Now, it’s just Ka’Deem and football.
Arizona Wildcats junior Ka’Deem Carey can get back to showing his All-American running skills, chasing school and national records, and trying to lead the team back to the postseason.
No more drama. No more wondering how deep he was in coach Rich Rodriguez’s doghouse after offseason problems.
“Just stepping on the field, I forget that even happened,” Carey said after Tuesday’s practice.
“My teammates remind me to keep moving forward, and we literally just forgot about everything and went out and played ball last Saturday. … When I step on the field, I just feel like me.”
Carey, who was suspended for the season opener, returned to live football for the first time since the New Mexico Bowl on Saturday, playing in Arizona’s 58-13 win at UNLV. He stepped right in and had the 10th-best rushing performance of this young college football season: 171 yards on 16 carries.
The coaches didn’t let him get tackled through spring and fall camps, so this was the first time he had a chance to wake up with a sore body.
“I feel great,” he said.
“The line did a good job of opening up holes. I was hardly touched out there. I came out really healthy. I was really surprised. I feel like it’s going to be a good year because of that.”
Maybe even great. Again.
“I thought he played pretty well,” Rodriguez said of Carey’s first game.
“He always runs hard, and that’s one of his great attributes. He made the right cuts, made the right reads. In a little bit of protection, he was good, too.”
–Can Carey become the second Arizona player to lead the nation in the rushing in consecutive seasons? Art Luppino did it in 1954 and ’55. Carey averaged 148.38 yards per game last season.
–Can Carey become the school’s career rushing leader in three seasons? He has 2,525 yards, trailing Trung Canidate by 1,299 yards.
–Can he catch Luppino for most rushing touchdowns in a UA career? Carey is up to 31, needing 14 to pass Luppino.

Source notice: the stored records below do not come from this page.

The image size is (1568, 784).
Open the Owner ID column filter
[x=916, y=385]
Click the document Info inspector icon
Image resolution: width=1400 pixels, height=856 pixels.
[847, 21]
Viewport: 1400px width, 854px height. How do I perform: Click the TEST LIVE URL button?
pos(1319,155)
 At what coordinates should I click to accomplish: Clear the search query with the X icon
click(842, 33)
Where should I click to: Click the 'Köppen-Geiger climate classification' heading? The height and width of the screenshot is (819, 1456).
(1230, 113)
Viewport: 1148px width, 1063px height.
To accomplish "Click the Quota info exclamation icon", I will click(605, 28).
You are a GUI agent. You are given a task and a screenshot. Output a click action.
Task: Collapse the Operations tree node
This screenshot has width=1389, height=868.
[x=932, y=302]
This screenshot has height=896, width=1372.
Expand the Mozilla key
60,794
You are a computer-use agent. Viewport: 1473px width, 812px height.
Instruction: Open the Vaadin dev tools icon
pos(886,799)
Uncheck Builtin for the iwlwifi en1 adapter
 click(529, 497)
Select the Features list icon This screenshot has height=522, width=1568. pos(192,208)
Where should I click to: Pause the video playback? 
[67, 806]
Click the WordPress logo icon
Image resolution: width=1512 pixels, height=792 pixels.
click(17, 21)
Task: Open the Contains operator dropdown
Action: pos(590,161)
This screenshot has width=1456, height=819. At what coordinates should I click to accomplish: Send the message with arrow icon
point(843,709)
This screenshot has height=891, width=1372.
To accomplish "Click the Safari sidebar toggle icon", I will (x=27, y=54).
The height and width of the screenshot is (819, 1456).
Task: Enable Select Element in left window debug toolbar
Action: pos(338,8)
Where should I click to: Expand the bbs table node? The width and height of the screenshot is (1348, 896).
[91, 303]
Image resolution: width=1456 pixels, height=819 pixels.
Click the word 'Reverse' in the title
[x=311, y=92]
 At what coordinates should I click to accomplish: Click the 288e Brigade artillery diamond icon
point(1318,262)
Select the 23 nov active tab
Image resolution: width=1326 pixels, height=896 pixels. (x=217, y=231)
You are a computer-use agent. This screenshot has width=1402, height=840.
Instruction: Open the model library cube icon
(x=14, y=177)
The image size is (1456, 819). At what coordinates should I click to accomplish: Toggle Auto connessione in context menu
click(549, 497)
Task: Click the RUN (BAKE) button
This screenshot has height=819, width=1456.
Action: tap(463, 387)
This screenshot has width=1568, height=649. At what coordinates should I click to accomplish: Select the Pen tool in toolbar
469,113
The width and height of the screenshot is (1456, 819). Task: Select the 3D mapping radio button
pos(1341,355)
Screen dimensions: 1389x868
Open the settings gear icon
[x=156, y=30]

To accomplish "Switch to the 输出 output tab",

He’ll achieve all those things (and more) if he approaches what his past five games have been like: 1,085 rushing yards and 12 touchdowns. Five games. His worst effort in that span was the 171 yards against the Rebels.
“I don’t pay attention to the numbers,” Carey said. “This football game is what I love to do. When I step on the field, everything is going to come.”
Carey played about half the game against UNLV, entering late in the first quarter as Rodriguez gave the start to senior Daniel Jenkins, who rushed for 139 yards in the opener vs. NAU. Carey didn’t play in the fourth quarter as the Cats turned to reserves the finish off the rout.
Carey will be back in a full role Saturday night, although Jenkins is expected to have a greater impact on the offense than he did last season when he rushed 67 times for 293 yards. Arizona will use more two-back sets, or single-back sets with one of them in the slot.
“We call it Thunder and Lightning right there,” Carey said. “I come with the boom, he comes with the speed.”
Compiling those big numbers on the ground likely won’t come as easily this season because defenses, so far, aren’t scared of Arizona’s passing game, unlike last year when quarterback Matt Scott was a balancing threat to Carey.
The strategy: Load the box with defenders and dare B.J. Denker and Arizona’s young receivers to beat man coverage deep. Hasn’t stopped the UA ground game so far. Arizona is sixth nationally in rushing, averaging 351.5 yards per game, but way tougher opponents and closer games await.
“We’re not scared when you put eight, nine in the box,” Carey said. “We’re going to run the ball and pound it down your throat. Let’s go. Let’s play big-boy football.”
Now, that’s exactly what Carey can do again.